## Instruction
Return each line of the entries below that contains the string "Word". Case counts.

* start Records for processing *

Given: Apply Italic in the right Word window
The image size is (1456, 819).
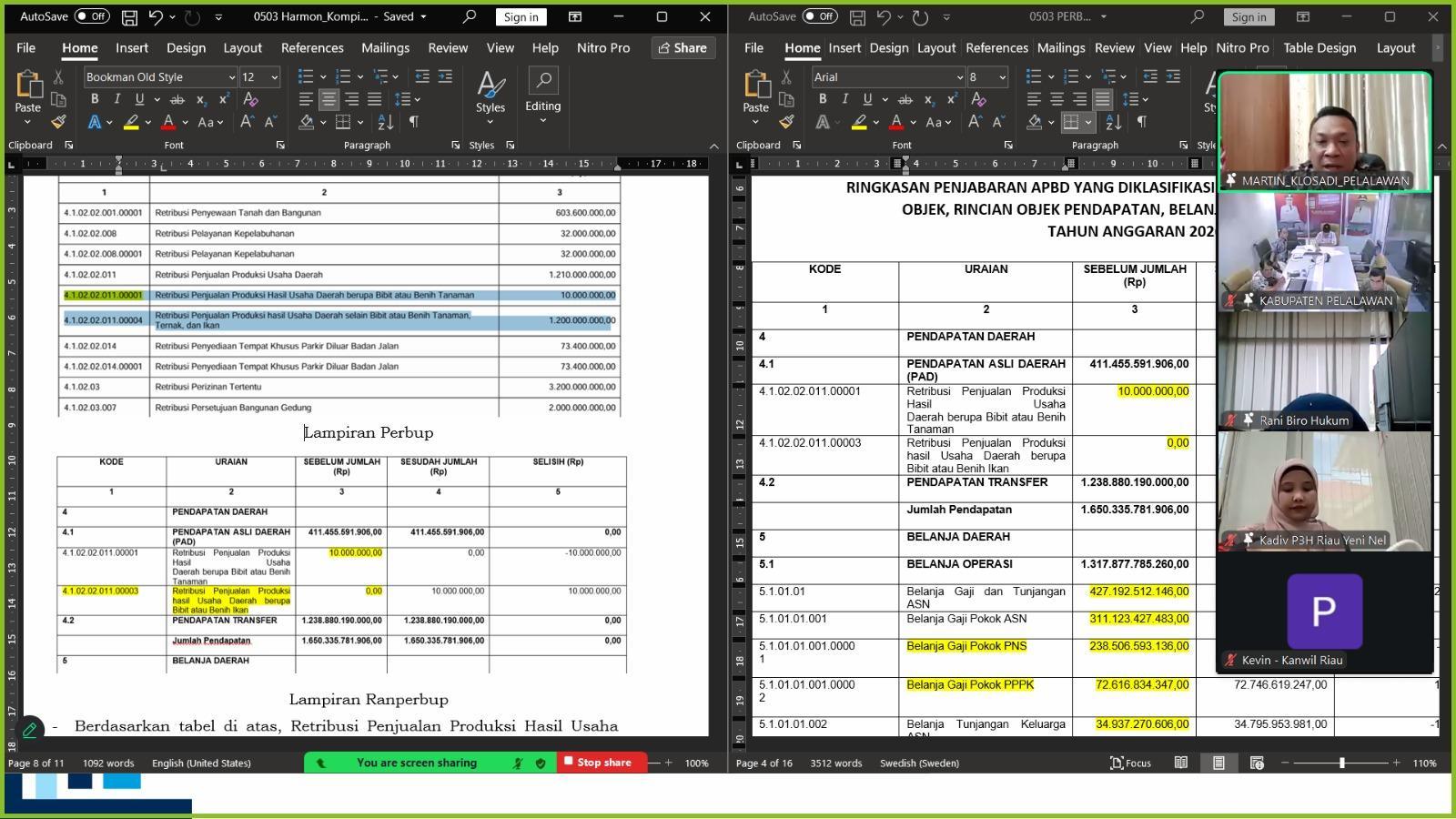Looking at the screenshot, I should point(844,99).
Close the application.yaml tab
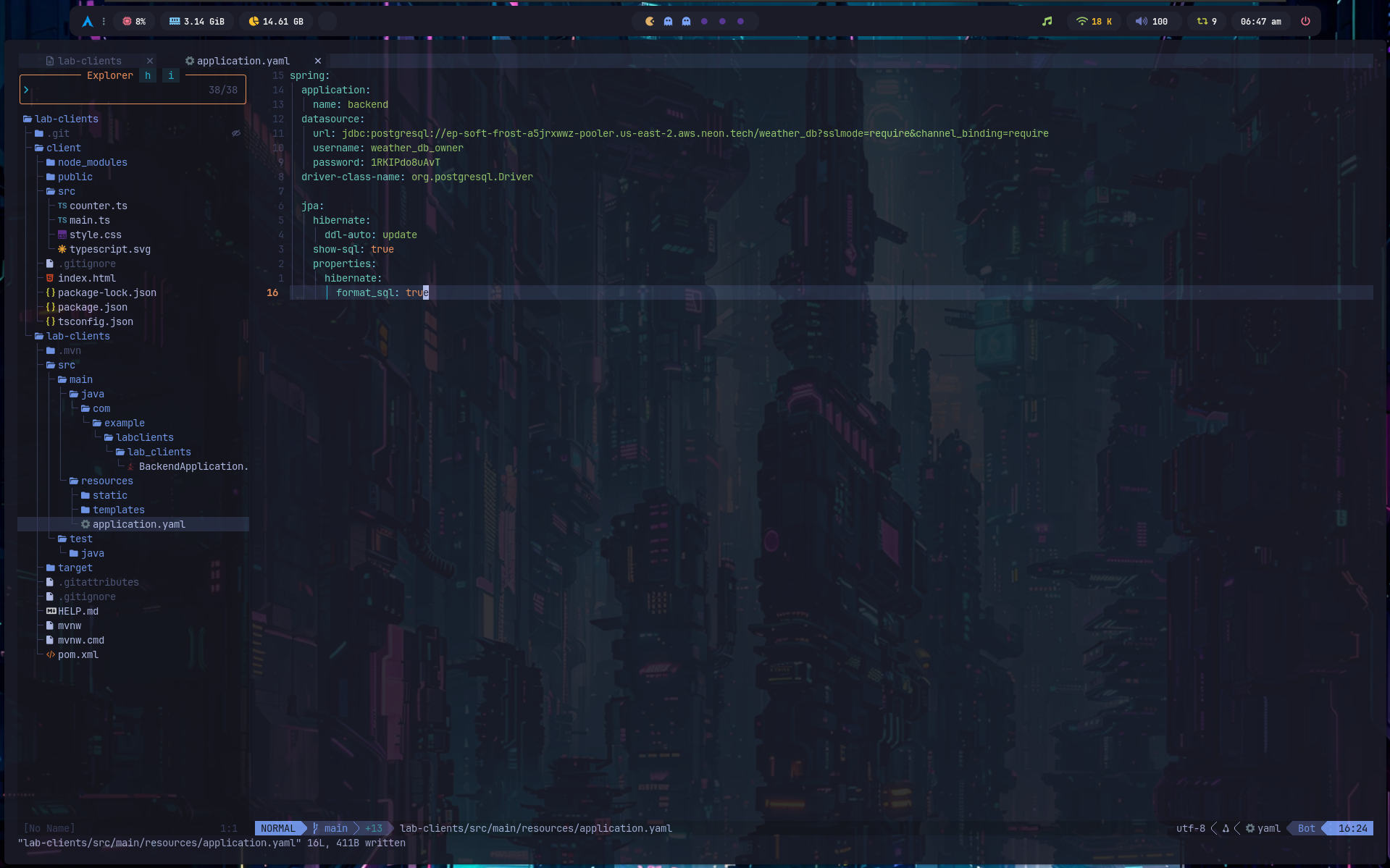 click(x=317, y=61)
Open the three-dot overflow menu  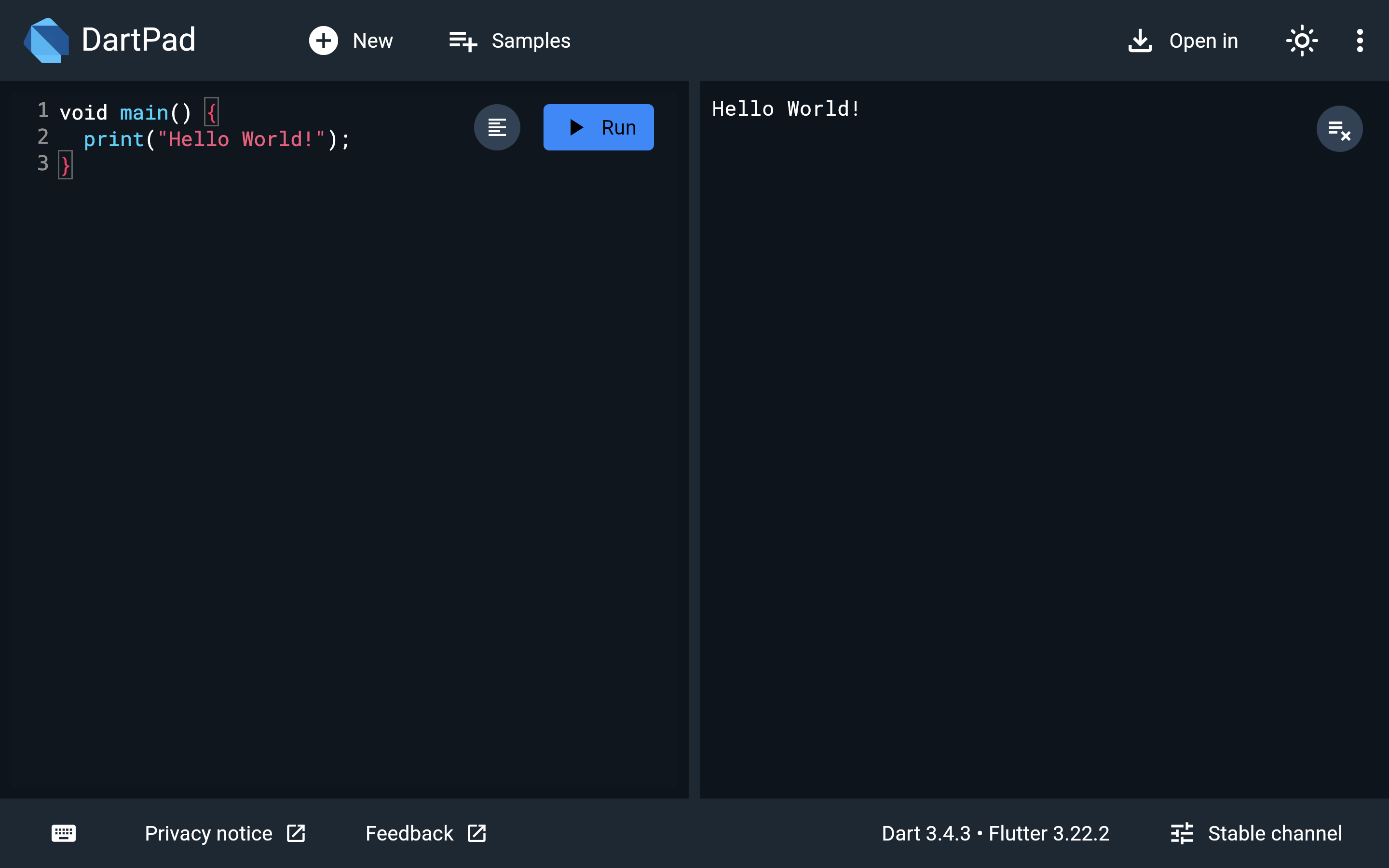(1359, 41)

* end Records for processing *

## Reply
Given: Apply Italic in the right Word window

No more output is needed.